In recent years, the Wallkill River has influenced opinions over development and zoning in Springtown. On August 18th, 1955 the Wallkill overflowed its banks and flooded many homes in the Town of New Paltz, eventually rising to seven feet above the road near the New Paltz Bridge and submerging surrounding farmland. One Springtown resident, Michael Krebs saw the flood waters rise to the first floor windows of his home, as well as “ [drown] a large flock of 1400 laying Leghorns”†****. Another flood in October of that year resulted in the evacuation of more than 30 inhabitants from the Springtown Area††*. Historically the flooding of the Wallkill was nothing new; it brought settlers to Springtown in the first place.

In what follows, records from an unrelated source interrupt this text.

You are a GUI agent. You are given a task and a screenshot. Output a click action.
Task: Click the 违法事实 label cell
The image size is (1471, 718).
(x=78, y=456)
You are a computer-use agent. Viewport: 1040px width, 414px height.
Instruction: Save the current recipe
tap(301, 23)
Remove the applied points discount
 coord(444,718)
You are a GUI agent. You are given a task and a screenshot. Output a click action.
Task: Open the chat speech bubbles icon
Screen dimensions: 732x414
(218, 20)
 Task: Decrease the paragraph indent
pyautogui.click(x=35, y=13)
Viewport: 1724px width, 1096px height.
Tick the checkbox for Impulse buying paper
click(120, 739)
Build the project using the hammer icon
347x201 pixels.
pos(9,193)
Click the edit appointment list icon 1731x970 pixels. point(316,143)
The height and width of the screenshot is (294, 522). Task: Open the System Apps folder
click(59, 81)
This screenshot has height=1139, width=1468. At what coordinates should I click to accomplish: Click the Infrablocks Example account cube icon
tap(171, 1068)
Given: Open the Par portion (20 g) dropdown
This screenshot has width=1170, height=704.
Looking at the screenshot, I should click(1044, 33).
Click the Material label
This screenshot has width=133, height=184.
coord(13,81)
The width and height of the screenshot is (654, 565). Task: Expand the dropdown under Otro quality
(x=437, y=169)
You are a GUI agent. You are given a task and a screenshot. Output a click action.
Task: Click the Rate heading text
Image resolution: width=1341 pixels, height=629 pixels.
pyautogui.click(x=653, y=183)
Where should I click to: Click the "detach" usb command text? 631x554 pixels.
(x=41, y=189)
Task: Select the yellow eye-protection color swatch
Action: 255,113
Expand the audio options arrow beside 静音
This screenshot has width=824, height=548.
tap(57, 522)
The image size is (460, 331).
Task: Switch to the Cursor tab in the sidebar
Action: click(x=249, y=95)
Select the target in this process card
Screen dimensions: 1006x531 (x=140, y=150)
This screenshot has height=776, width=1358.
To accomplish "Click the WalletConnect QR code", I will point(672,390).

However the 1955 flood sparked a debate over prohibiting development in areas of Springtown that are prone to flooding††**. Proponents of the flood law believe it is necessary for maintaining the safety of the community. However landowners who wish to sell their homes or purchased lots to be subdivided see the moratorium as a restriction of their property rights††***. Even though Springtown no longer exists as a hamlet, the Wallkill River continues to affect the people of this community well into the present day.


* Castellana, Joseph A. “A Brief History of Springtown” 6, May 1994. Print.

** Hasbrouck, Kenneth. Historic New Paltz. New Paltz, NY: 1959. 79-80. Print.

*** New Paltz Independent 13 Sep 1882, Print

**** Lefevre, Ralph. History of New Paltz, New York and Its Old Families. 2nd. Albany, NY: Fort Orange Press, 1909. 203. Print.

***** New Paltz Times, 12 Jan 1865, Print

New Paltz Times, 23 Dec 1871, Print

††New Paltz Times, 28 Oct 1875, Print

††† New Paltz Independent, 31 Aug 1894, Print

†††† New Paltz Independent, 16 May 1946, Print

††††† Hasbrouck, Kenneth p. 80

†*New Paltz Times, 19 Oct 1866, Print

†** Lefevre, Ralph p. 129-130

†***New Paltz Times, 20 Feb 1868, Print

†**** "Wallkill Goes on a Rampage." New Paltz Independent 25 Aug 1955, Print.

††* "People Evacuated from Springtown." New Paltz News 20 Oct 1955, Print.

††** “Springtown Wants Residential Zoning.” New Paltz Independent 6 Mar 1969. Print

††*** Quinn, Erin. "Receding Tide: New Paltz passes new flood law." New Paltz Times 27 May 2010: 1, 16. Print.